Default S3 Bucket Name: sagemaker-us-east-1-654654157683
Model Package Group Name: EmpBonusPackageGroup


In [40]:
base_job_prefix = "emp-bonus"
processing_instance_count = ParameterInteger(name="ProcessingInstanceCount", default_value=1)
processing_instance_type = ParameterString( name="ProcessingInstanceType", default_value="ml.m5.xlarge") 
training_instance_type = ParameterString( name="TrainingInstanceType", default_value="ml.m5.xlarge") 
input_data = "data/mock_data.csv" 
model_approval_status = ParameterString( name="ModelApprovalStatus", default_value="PendingManualApproval")

### Step 2: Data Preprocessing
#### 🔧 Purpose:
Clean, transform, and prepare raw employee data for machine learning.  

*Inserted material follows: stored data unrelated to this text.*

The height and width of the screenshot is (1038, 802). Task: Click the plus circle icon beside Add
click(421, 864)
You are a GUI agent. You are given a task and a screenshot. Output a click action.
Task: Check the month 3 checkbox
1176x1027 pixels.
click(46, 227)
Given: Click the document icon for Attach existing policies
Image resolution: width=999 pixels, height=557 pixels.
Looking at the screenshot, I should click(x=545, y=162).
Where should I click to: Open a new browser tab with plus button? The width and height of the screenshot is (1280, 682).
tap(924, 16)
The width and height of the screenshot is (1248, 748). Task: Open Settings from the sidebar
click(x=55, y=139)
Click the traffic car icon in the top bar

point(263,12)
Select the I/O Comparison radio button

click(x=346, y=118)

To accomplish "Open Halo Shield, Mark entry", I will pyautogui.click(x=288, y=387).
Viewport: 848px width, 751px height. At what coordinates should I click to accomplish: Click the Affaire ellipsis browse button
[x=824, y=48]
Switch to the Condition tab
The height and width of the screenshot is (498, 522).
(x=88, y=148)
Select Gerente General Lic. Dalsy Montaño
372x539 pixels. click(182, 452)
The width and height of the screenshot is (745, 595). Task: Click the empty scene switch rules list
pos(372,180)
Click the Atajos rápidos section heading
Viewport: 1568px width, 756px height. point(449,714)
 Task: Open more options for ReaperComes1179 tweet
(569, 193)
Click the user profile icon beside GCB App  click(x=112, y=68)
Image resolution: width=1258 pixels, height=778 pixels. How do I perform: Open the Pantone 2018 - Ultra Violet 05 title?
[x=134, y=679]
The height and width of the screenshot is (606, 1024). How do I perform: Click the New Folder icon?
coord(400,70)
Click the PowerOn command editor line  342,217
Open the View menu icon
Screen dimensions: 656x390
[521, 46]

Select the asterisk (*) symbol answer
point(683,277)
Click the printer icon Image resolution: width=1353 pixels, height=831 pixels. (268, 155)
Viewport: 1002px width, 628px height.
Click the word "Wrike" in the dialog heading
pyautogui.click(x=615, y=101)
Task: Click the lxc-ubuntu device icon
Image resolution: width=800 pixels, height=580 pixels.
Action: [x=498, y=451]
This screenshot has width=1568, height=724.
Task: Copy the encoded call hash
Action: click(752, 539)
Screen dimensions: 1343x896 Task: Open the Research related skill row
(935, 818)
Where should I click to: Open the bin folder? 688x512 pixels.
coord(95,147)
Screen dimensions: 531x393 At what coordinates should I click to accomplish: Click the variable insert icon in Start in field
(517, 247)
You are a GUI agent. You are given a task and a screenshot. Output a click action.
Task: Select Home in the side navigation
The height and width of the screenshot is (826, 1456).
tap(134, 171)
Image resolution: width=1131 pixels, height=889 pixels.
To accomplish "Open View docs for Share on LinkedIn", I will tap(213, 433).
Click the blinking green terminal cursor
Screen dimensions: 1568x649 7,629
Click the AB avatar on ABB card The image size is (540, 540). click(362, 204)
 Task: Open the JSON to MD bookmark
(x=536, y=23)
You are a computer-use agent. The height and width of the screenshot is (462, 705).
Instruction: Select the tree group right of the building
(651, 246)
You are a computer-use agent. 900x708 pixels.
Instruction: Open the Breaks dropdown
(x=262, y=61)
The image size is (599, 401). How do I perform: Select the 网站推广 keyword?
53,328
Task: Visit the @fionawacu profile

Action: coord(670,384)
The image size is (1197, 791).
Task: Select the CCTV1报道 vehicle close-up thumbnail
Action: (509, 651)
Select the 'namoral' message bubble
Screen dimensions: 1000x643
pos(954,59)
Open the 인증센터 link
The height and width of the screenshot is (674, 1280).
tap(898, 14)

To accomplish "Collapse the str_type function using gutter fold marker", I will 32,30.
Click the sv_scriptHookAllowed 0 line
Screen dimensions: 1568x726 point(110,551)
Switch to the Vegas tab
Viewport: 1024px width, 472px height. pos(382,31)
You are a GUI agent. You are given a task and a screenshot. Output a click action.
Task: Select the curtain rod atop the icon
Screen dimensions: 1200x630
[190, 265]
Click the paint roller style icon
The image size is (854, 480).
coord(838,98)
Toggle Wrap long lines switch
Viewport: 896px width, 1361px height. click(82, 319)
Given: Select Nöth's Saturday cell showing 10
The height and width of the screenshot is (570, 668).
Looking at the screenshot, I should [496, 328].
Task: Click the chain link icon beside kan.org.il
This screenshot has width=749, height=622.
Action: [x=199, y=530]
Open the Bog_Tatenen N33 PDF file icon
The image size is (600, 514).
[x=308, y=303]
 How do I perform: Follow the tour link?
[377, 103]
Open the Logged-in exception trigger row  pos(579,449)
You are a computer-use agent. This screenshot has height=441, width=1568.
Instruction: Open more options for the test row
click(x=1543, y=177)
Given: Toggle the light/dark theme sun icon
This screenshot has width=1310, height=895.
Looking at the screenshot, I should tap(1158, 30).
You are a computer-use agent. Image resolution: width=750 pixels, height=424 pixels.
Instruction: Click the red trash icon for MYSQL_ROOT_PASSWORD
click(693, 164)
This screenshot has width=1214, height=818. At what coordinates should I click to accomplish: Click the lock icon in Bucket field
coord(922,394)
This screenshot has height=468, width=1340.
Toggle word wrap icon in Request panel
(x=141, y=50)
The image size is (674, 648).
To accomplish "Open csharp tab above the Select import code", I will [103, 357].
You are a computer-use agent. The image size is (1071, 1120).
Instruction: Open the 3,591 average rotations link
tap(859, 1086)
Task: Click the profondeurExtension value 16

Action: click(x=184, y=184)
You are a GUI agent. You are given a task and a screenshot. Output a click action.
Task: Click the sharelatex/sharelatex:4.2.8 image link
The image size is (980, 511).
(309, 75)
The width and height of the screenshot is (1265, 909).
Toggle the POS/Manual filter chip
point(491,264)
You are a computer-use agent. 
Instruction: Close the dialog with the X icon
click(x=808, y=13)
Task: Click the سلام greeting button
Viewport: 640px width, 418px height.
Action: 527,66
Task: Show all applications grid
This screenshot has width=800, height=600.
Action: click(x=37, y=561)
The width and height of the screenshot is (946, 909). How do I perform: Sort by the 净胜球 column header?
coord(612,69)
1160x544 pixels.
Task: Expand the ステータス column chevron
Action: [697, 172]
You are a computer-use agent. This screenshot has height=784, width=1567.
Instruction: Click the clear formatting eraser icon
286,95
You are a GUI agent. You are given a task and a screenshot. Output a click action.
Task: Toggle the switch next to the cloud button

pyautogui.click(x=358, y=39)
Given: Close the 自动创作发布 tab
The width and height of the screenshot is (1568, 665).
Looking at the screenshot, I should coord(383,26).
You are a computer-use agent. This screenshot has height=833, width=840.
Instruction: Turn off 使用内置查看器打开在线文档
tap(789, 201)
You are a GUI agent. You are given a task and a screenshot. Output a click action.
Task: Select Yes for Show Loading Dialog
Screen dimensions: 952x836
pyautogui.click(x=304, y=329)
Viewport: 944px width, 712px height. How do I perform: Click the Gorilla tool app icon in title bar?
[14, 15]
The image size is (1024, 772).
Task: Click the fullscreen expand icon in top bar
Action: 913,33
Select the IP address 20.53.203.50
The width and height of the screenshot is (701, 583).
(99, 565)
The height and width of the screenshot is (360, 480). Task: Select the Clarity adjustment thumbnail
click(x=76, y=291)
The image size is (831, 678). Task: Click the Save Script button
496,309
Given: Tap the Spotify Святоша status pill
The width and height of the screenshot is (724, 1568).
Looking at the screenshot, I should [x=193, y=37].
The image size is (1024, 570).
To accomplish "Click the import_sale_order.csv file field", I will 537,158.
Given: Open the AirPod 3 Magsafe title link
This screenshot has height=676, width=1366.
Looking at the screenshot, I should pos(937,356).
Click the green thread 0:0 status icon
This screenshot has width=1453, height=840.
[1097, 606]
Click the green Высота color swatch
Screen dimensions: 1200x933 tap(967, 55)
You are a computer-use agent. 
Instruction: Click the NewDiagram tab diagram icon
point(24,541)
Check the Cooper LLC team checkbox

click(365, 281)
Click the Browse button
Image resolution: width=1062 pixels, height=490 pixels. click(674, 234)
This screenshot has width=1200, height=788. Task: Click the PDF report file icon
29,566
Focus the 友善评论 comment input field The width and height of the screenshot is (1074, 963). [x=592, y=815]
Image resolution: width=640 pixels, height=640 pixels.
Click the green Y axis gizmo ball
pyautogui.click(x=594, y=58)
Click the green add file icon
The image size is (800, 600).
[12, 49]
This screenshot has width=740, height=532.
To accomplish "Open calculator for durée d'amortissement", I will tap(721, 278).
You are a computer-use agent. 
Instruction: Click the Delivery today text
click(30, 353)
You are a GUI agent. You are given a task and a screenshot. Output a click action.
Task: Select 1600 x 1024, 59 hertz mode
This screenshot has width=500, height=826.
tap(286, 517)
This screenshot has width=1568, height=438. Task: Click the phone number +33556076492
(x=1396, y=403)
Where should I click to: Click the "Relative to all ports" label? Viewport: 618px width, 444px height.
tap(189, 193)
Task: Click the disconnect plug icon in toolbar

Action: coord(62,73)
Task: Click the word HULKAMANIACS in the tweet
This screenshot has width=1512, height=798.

####  🎯 What the preprocessing script does:
* Missing Value Handling: Fills missing age/salary with median values
* JSON Parsing: Extracts address, phone, email from profile JSON column
* Feature Engineering: Creates address_length, salary_category, age_group features
* Data Cleaning: Removes unnecessary columns and handles data types
* Output: Produces cleaned_data.csv and transformed_data.csv

In [41]:
# Define Processing Step for Feature Engineering
from sagemaker.sklearn.processing import SKLearnProcessor
from sagemaker.processing import ProcessingInput, ProcessingOutput
from sagemaker.workflow.steps import ProcessingStep

framework_version = "1.0-1"

sklearn_processor = SKLearnProcessor(
    framework_version=framework_version,
    instance_type=processing_instance_type,
    instance_count=processing_instance_count,
    base_job_name="emp-pre-processing",
    role=role,
    sagemaker_session=pipeline_session,
)

processor_args = sklearn_processor.run(
    inputs=[
      ProcessingInput(source=input_data, destination="/opt/ml/processing/input"),
    ],
    outputs=[
        ProcessingOutput(output_name="processed-data", source='/opt/ml/processing/output',
                         destination=f"s3://{default_bucket}/output/processed")
    ],
    code=f"preprocessing_script.py",
)
step_preprocess = ProcessingStep(name="EmpBonusPreProcessing", step_args=processor_args)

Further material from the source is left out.